사용 가능한 rcParams 항목 : plt.rcParams
초기값으로 되돌리기 : mpl.rcParams.update(mpl.rcParamsDefault)


%matplotlib inline
import matplotlib as mpl
import matplotlib.pyplot as plt

mpl.rcParams["figure.figsize"] = (14,4)
mpl.rcParams['lines.linewidth'] = 2
mpl.rcParams['lines.color'] = 'r'
mpl.rcParams['axes.grid'] = True 
mpl.rcParams['figure.dpi'] = 120
mpl.rcParams['axes.spines.top'] = False
mpl.rcParams['axes.spines.right'] = False

‘figure.figsize’ : 그림(figure)의 크기.(가로,세로)인치 단위 ‘lines.linewidth’ : 선의 두께 ‘lines.color’ : 선의 색깔 ‘axes.grid’ : 차트 내 격자선(grid) 표시 여부 ‘figure.dpi’ : 인치당 도트 수에서의 그림 해상도입니다.

Figure와 subplots

한 화면에 여러 개의 그래프를 그리려면 figure 함수를 통해 Figure 객체를 먼저 만든 후 add_subplot 메서드를 통해 그리려는 그래프 개수만큼 subplot을 만들면 됩니다.

subplot의 개수는 add_subplot 메서드의 인자를 통해 조정할 수 있습니다.

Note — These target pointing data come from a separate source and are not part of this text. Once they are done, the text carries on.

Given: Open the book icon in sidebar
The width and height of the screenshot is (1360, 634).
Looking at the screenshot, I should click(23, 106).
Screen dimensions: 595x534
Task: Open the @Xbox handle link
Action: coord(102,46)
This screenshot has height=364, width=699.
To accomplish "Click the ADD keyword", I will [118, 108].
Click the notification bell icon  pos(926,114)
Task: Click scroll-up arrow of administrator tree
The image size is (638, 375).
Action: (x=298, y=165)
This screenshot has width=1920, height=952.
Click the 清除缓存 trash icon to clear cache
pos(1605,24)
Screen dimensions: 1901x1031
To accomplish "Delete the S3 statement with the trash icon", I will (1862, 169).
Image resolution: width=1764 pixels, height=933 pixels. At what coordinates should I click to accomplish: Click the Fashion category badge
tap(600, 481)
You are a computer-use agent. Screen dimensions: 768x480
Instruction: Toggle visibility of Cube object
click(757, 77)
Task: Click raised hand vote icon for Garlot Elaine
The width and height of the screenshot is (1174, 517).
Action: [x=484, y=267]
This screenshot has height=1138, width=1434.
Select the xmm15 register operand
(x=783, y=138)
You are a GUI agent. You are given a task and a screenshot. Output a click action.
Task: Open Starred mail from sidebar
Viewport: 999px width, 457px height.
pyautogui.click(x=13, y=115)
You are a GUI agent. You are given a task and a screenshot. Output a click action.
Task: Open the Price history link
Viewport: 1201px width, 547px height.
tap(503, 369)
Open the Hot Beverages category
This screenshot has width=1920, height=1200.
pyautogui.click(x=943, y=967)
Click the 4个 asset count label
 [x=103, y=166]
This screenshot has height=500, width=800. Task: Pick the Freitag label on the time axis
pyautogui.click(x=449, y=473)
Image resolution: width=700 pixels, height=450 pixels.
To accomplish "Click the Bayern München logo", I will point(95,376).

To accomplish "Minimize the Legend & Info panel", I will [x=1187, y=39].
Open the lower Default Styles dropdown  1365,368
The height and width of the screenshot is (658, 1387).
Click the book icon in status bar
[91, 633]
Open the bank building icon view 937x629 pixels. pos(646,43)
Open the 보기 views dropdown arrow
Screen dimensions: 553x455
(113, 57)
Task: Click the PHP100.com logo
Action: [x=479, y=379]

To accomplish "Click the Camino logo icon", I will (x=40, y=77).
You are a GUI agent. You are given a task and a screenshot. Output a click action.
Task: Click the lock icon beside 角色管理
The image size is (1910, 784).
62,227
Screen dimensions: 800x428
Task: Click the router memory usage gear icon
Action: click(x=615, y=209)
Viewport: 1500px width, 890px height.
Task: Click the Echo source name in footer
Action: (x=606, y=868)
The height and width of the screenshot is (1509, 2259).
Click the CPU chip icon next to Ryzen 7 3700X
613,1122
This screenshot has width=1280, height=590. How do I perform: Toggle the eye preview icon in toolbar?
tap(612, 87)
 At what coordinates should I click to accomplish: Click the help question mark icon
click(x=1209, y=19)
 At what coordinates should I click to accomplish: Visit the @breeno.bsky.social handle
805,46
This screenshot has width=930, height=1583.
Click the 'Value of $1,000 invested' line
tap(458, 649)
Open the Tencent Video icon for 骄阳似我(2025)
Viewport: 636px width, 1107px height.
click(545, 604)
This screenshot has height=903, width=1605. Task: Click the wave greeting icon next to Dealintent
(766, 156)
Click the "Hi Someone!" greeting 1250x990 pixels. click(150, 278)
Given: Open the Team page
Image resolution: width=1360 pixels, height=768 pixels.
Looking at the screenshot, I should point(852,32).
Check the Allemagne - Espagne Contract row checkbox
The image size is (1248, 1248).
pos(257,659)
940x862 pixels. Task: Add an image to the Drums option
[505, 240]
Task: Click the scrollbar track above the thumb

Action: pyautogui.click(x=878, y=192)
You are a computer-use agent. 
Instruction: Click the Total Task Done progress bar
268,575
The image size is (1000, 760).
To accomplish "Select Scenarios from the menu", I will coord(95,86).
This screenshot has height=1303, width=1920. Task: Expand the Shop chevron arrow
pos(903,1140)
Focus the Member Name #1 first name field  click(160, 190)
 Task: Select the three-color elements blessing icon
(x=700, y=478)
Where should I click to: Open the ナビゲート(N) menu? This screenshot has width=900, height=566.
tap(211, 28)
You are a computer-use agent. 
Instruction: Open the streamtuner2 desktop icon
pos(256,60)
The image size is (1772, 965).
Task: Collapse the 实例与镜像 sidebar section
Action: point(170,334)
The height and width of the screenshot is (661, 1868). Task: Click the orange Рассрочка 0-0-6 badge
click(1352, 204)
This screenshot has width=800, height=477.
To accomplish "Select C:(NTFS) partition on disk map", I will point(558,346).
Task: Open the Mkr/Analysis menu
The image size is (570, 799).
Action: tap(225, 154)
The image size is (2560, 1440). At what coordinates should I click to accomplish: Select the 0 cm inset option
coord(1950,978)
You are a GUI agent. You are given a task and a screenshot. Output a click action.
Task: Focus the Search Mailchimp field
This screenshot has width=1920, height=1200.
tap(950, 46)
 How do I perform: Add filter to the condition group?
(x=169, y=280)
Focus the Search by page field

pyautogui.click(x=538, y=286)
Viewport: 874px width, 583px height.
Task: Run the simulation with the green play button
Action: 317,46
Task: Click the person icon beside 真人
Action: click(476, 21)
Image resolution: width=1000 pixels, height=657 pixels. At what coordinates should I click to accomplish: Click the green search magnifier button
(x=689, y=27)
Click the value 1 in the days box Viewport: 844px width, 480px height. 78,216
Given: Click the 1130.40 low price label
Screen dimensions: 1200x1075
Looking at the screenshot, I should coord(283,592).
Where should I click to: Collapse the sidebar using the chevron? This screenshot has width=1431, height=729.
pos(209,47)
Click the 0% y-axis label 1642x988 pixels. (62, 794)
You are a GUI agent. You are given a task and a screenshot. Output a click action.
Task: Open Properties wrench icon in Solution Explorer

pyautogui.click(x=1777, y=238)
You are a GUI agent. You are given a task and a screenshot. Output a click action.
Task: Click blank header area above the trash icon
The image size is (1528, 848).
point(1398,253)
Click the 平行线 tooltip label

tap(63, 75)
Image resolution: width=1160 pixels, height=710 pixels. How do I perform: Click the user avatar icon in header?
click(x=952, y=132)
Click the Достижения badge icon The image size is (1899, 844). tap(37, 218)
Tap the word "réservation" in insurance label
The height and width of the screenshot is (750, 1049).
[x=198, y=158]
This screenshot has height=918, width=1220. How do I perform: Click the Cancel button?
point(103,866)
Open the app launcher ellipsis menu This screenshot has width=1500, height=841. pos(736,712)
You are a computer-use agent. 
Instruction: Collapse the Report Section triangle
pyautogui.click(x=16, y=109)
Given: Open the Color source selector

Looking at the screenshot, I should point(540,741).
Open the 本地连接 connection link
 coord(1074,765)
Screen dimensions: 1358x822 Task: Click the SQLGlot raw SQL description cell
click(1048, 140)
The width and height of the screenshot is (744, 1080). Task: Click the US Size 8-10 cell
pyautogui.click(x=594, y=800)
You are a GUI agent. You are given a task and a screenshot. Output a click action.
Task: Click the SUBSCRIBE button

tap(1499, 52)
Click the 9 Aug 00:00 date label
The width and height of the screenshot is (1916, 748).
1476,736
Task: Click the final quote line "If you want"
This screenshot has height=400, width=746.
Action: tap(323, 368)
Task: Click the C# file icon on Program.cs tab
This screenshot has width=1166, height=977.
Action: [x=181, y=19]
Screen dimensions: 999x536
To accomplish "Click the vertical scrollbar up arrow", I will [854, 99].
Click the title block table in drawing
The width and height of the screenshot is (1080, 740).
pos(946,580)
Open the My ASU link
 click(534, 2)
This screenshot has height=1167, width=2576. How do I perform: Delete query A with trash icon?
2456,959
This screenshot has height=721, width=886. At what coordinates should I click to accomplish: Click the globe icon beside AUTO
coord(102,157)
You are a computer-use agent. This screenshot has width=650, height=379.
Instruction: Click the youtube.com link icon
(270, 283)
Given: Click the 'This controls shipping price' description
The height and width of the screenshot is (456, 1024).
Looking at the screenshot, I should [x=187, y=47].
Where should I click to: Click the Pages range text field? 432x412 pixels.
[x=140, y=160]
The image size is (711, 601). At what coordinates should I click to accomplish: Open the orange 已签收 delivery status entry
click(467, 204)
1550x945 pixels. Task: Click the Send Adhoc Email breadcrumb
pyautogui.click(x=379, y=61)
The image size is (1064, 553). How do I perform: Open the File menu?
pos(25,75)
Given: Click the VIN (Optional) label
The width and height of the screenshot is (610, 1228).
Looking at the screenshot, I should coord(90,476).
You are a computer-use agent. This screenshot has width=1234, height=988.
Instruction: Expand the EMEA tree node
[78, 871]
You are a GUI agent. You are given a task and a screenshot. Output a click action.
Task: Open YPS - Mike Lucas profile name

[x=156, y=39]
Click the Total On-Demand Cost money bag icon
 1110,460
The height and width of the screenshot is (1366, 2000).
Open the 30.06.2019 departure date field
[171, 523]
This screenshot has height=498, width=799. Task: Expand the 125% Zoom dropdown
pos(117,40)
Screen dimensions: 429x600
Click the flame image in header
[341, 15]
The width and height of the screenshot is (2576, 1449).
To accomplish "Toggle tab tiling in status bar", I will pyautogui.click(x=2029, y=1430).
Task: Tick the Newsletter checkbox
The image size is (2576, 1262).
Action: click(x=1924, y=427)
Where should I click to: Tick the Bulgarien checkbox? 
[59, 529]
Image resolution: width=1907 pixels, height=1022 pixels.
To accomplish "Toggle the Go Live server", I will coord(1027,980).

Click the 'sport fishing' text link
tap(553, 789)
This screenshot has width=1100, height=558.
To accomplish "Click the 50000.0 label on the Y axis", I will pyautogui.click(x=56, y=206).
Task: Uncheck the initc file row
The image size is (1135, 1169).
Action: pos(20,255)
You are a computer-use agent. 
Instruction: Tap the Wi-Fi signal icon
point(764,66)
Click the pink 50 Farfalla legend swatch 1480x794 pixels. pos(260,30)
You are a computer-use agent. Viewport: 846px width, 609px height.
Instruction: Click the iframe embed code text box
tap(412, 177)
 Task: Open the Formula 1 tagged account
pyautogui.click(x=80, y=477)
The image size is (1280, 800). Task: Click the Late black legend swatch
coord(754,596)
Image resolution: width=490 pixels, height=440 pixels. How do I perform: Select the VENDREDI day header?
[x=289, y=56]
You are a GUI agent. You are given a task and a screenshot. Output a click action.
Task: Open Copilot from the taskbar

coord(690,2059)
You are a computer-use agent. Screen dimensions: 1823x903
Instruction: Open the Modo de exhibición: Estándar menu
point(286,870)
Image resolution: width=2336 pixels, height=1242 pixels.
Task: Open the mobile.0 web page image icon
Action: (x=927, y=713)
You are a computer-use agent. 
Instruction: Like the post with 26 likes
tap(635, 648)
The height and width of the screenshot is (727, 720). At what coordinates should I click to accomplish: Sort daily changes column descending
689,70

fig = plt.figure(figsize=(15, 11))

gs = fig.add_gridspec(3, 4)  # row size * column size 형태의 1차원 어레이, subplot 사이즈 조절

add_gridspec 메서드를 통하여 한 화면을 3x4(행x열)로 나눕니다

ax_sex_survived = fig.add_subplot(gs[:2,:2]) # 행 : 1~2, 열 : 1~2 범위의 2x2(행x열) subplot을 생성합니다.
sns.countplot(x='Sex',hue='Survived', data=train, ax=ax_sex_survived, 
              palette=survived_palette)

ax_survived_sex = fig.add_subplot(gs[:2,2:4], sharey=ax_sex_survived) # 행 : 1~2, 열 : 3~4 범위의 2x2(행x열) subplot을 생성합니다.
sns.countplot(x='Survived',hue='Sex', data=train, ax=ax_survived_sex,
              palette=sex_palette
             )

# ax_survived_sex.set_yticks([])
ax_survived_sex.set_ylabel('')

ax_pie_male = fig.add_subplot(gs[2, 0])  # 세 번째 행, 첫 번째 열에 위치하는 subplot 생성  
ax_pie_female = fig.add_subplot(gs[2, 1]) # 세 번째 행, 두 번째 열에 위치하는 subplot 생성
ax_pie_notsurvived = fig.add_subplot(gs[2, 2]) # 세 번째 행, 세 번째 열에 위치하는 subplot 생성
ax_pie_survived = fig.add_subplot(gs[2, 3]) # 세 번째 행, 네 번째 열에 위치하는 subplot 생성

# Sex
male = train[train['Sex']=='male']['Survived'].value_counts().sort_index()
ax_pie_male.pie(male, labels=male.index, autopct='%1.1f%%',explode = (0, 0.1), startangle=90,
               colors=survived_palette
               ) # subplot(ax_pie_male에는 pie함수를 호출해서 그래프를 그림


female = train[train['Sex']=='female']['Survived'].value_counts().sort_index()
ax_pie_female.pie(female, labels=female.index, autopct='%1.1f%%',explode = (0, 0.1), startangle=90,
                colors=survived_palette
                 )

# Survived
notsurvived = train[train['Survived']==0]['Sex'].value_counts()[['male', 'female']]
ax_pie_notsurvived.pie(notsurvived, labels=notsurvived.index, autopct='%1.1f%%',startangle=90,
                      colors=sex_palette, textprops={'color':"w"}
                      )

survived = train[train['Survived']==1]['Sex'].value_counts()[['male', 'female']]
ax_pie_survived.pie(survived, labels=survived.index, autopct='%1.1f%%', startangle=90,
                    colors=sex_palette, textprops={'color':"w"}
                   )


fig.suptitle('[Sex & Survived] Conditional Distribution', fontweight='bold', fontsize=20)
fig.text(s='''Gender and survival are the most important features of the existing Titanic problem.\nLook at each conditional probability and think of the minimum score''', 
         x=0.5, y= 0.94, ha='center', va='top')

plt.show()

va는 verticalalignment의 약자로 y축에서의 위치를 말합니다.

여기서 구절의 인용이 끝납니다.